Die bodenständige Ingolstädterin erzählt allerdings auch von schwierigen Zeiten. Zum Beispiel aus der Tennis-Bundesliga, als einzelne Vereinsvertreter bisweilen einen immensen Druck aufgebauten. Das führte schon mal dazu, dass sie sich nach Waldläufen vor dem Match übergeben musste. Und dann war da noch dieses übergeordnete Thema während ihrer gesamten neunjährigen Profizeit: das Heimweh, das Zurückwollen in die gewohnte Umgebung in Ingolstadt. Eigentlich, erzählt sie, sei sie zwischen 16 und 25 so gut wie nie zuhause gewesen. Gerade als Jugendliche, vor allem an ihren Geburtstagen oder denen ihrer Freundinnen zuhause, sei sie sehr unglücklich gewesen: „Da sitzt du in irgendeinem Hotelzimmer in England, Indien oder Australien, bist alleine und sollst dich an solchen Tagen zu 100 Prozent auf das bevorstehende Match konzentrieren.“ Heute meint sie, vielleicht habe sie dieser Umstand dahingehend gehemmt, dass es am Ende in der Weltrangliste nicht noch weiter nach oben ging. Hinzu kam: Sie hatte nie das Gefühl, in der Tennisblase eine echte Freundin gefunden zu haben: „Es waren Zweckgemeinschaften, mehr nicht.“

Nachdem sie sich mit 25 einen doppelten Bänderriss zugezogen hatte, entschied sie sich Ende 2002 – ohne langes Zögern und auf Platz 280 der Weltrangliste – mit dem Profitennis aufzuhören. Denn: „Ich wollte einfach ein normales Leben führen.“ Sie gründete eine Familie, bekam ihren Sohn Laurin. Ab Mitte der 2000er-Jahre war sie ein gern gesehener Gast bei regionalen Schaukämpfen, bis heute arbeitet sie als Trainerin in Tennisschulen. Zunächst holte sie Udo Ellermann für einige Jahre zum MTV Ingolstadt, zuletzt war sie, 2019 und 2020, beim STC RW Ingolstadt tätig.

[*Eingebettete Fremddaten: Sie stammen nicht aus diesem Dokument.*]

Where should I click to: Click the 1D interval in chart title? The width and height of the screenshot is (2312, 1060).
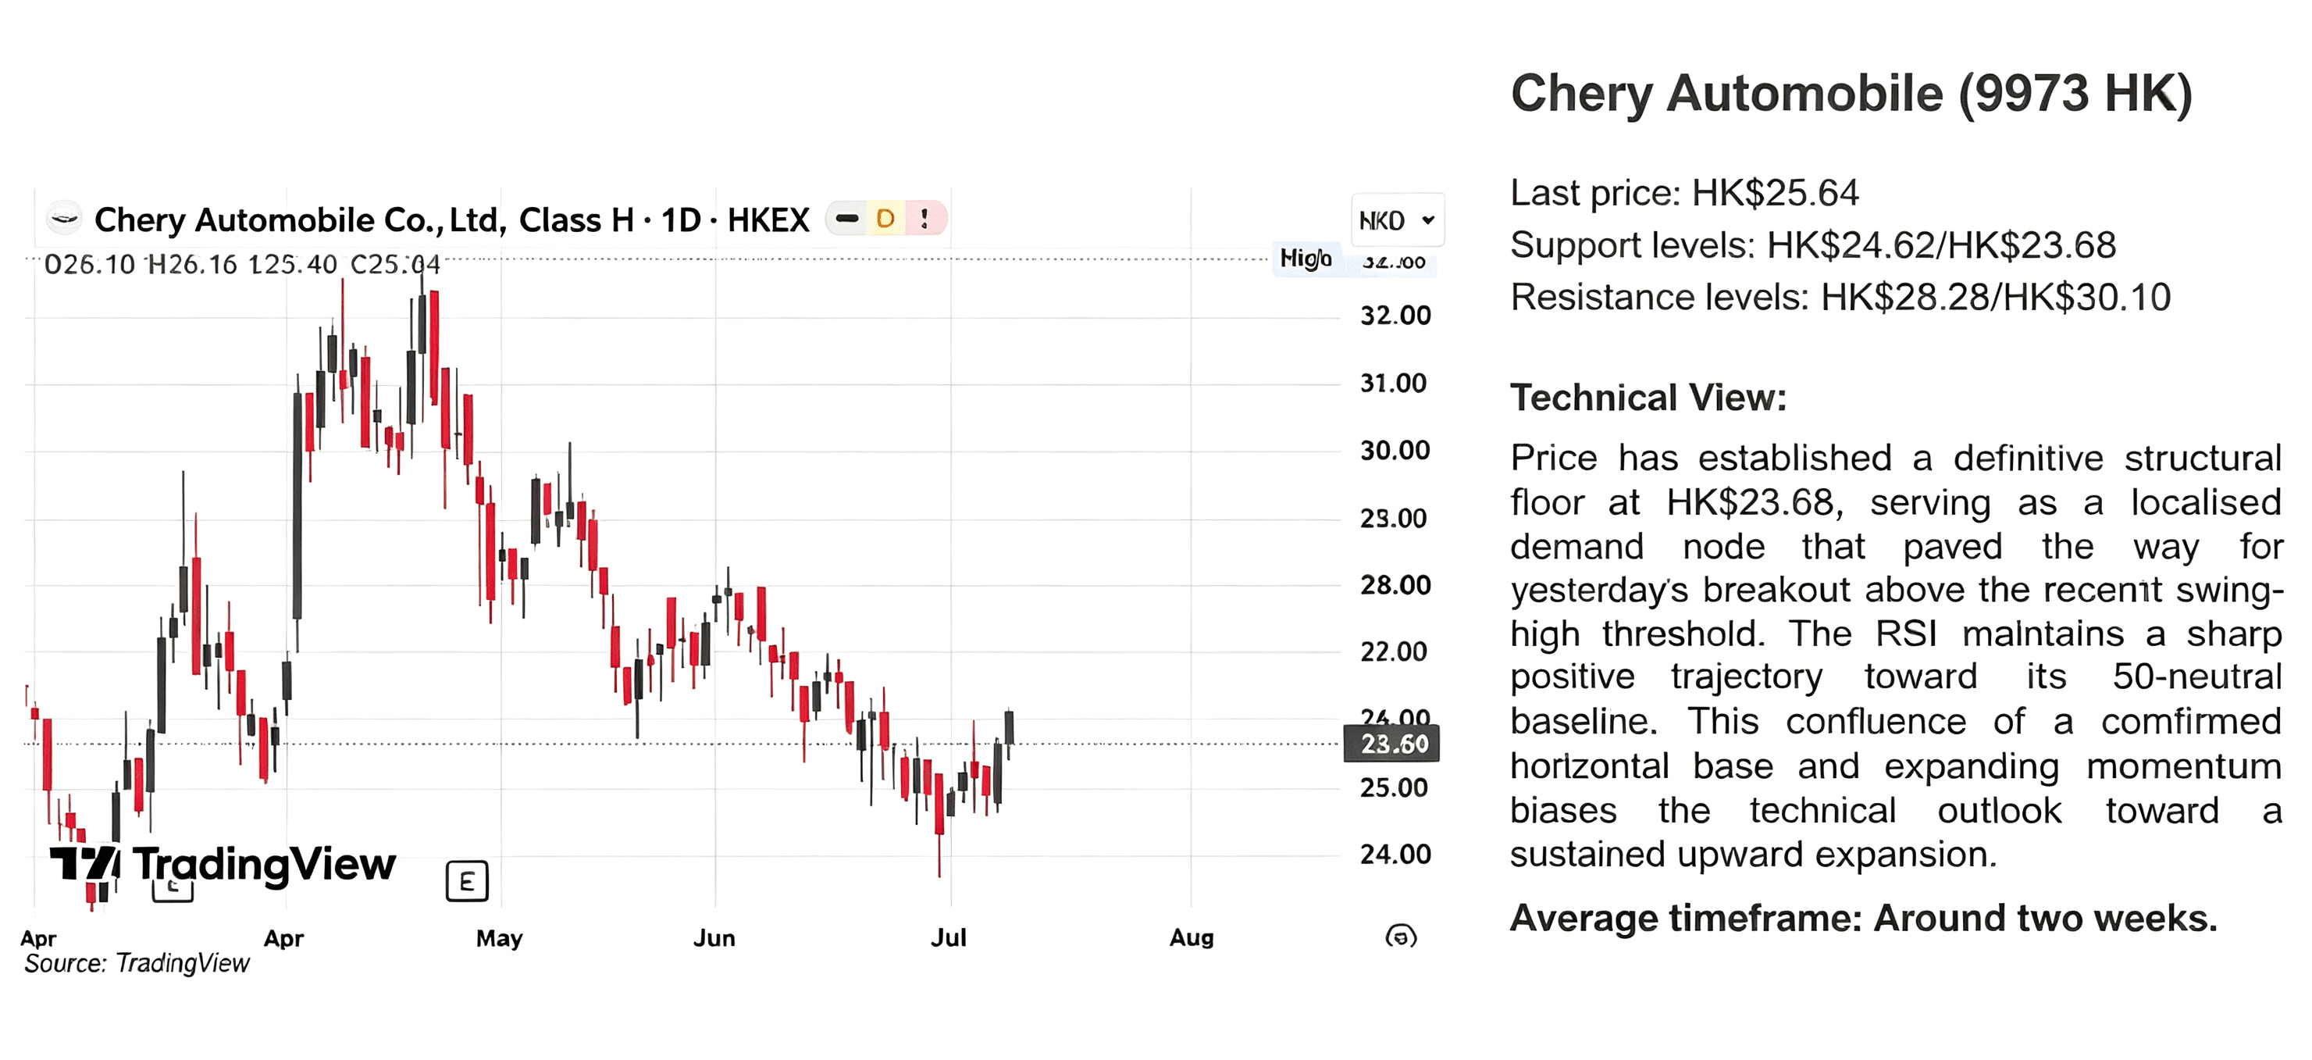(x=681, y=220)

Vor kurzem ist Miriam Schnitzer 47 Jahre alt geworden. Ihre große Leidenschaft neben dem Tennis ist bis heute die Mode. Wenn es mit der Tenniskarriere nicht geklappt hätte, meint sie, hätte sie am liebsten Modedesign studiert. In Rosenheim arbeitet sie in einem Geschäft für sportlich-elegante Damenmode und gibt als staatlich geprüfte Tennislehrerin in einer Bad Aiblinger Tennisschule ihr Wissen an Kinder und Jugendliche weiter. Im Herbst, erzählt sie, möchte sie wieder mal zu den US Open fliegen. Alleine schon wegen der Atmosphäre, sagt sie. Dort, wo Miriam Schnitzer bei ihren insgesamt sieben Grand-Slam-Teilnahmen den größten sportlichen Erfolg feiern durfte.